== Segment start ==

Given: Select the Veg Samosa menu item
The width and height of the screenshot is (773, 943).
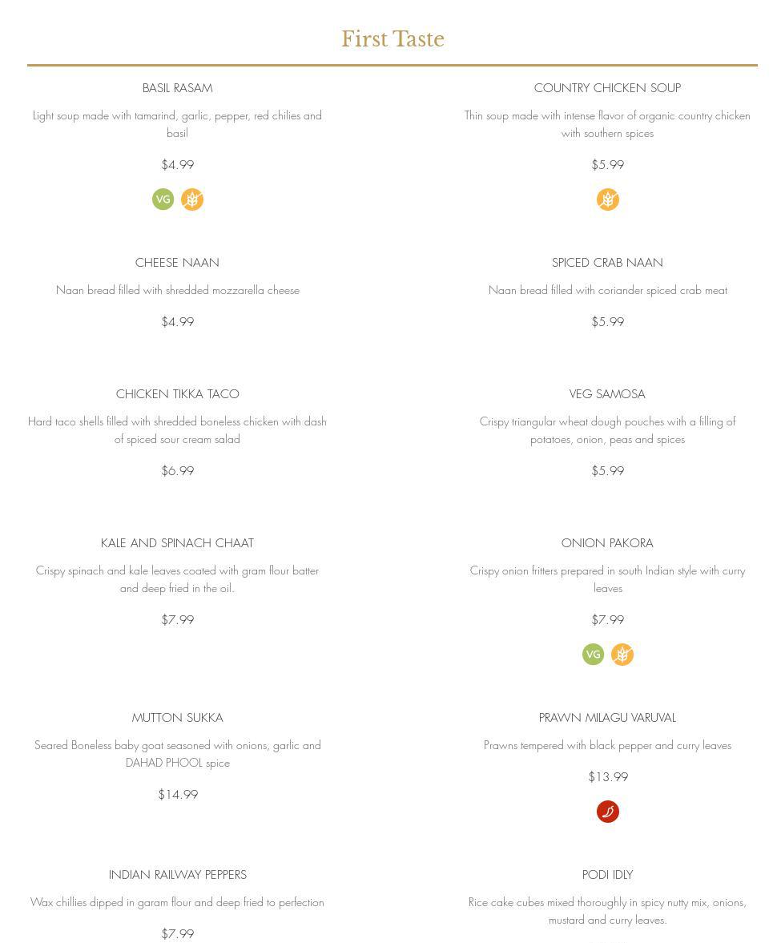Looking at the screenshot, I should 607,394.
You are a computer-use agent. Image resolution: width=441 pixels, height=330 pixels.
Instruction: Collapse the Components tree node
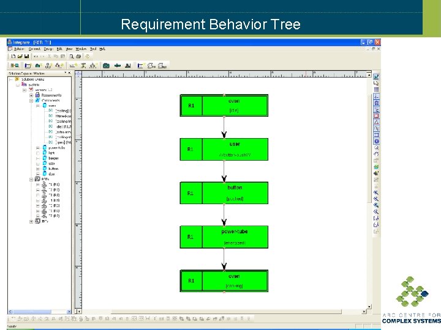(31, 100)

== Segment end ==
== Segment start ==

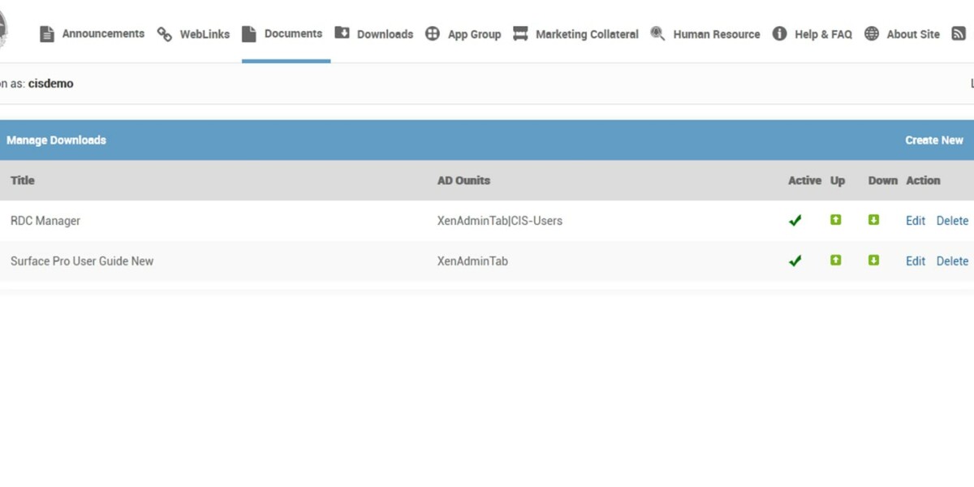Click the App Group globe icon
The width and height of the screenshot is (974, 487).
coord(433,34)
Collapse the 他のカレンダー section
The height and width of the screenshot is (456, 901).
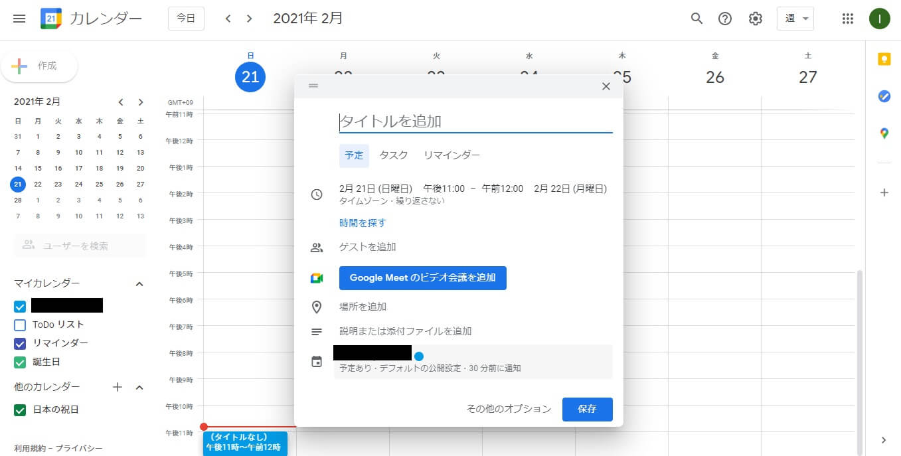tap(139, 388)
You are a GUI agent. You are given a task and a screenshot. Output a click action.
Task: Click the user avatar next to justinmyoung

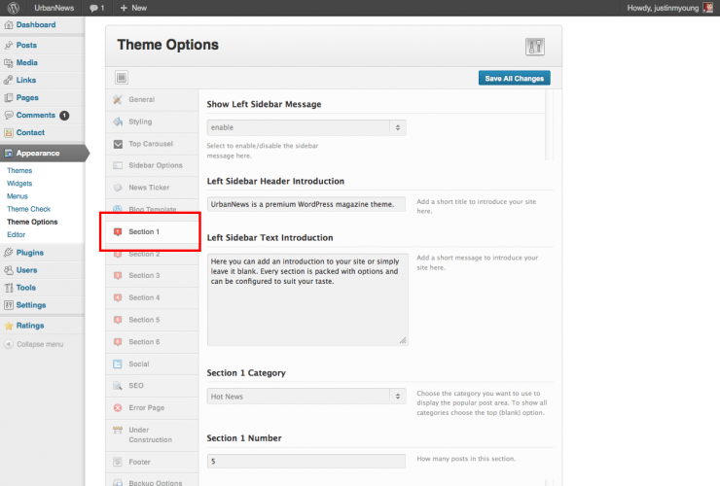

== Segment end ==
== Segment start ==

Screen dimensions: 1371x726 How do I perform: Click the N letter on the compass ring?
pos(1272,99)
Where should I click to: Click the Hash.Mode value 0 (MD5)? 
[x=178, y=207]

== Segment end ==

• **PROBLEM DESCRIPTION**: Where does the word "agent" appear in the material above? Copy every line that holds it.

• **RESPONSE AREA**:
You are a computer-use agent. Image resolution: width=441 pixels, height=330 pixels.
You are a GUI agent. You are given a task and a screenshot. Output a click action.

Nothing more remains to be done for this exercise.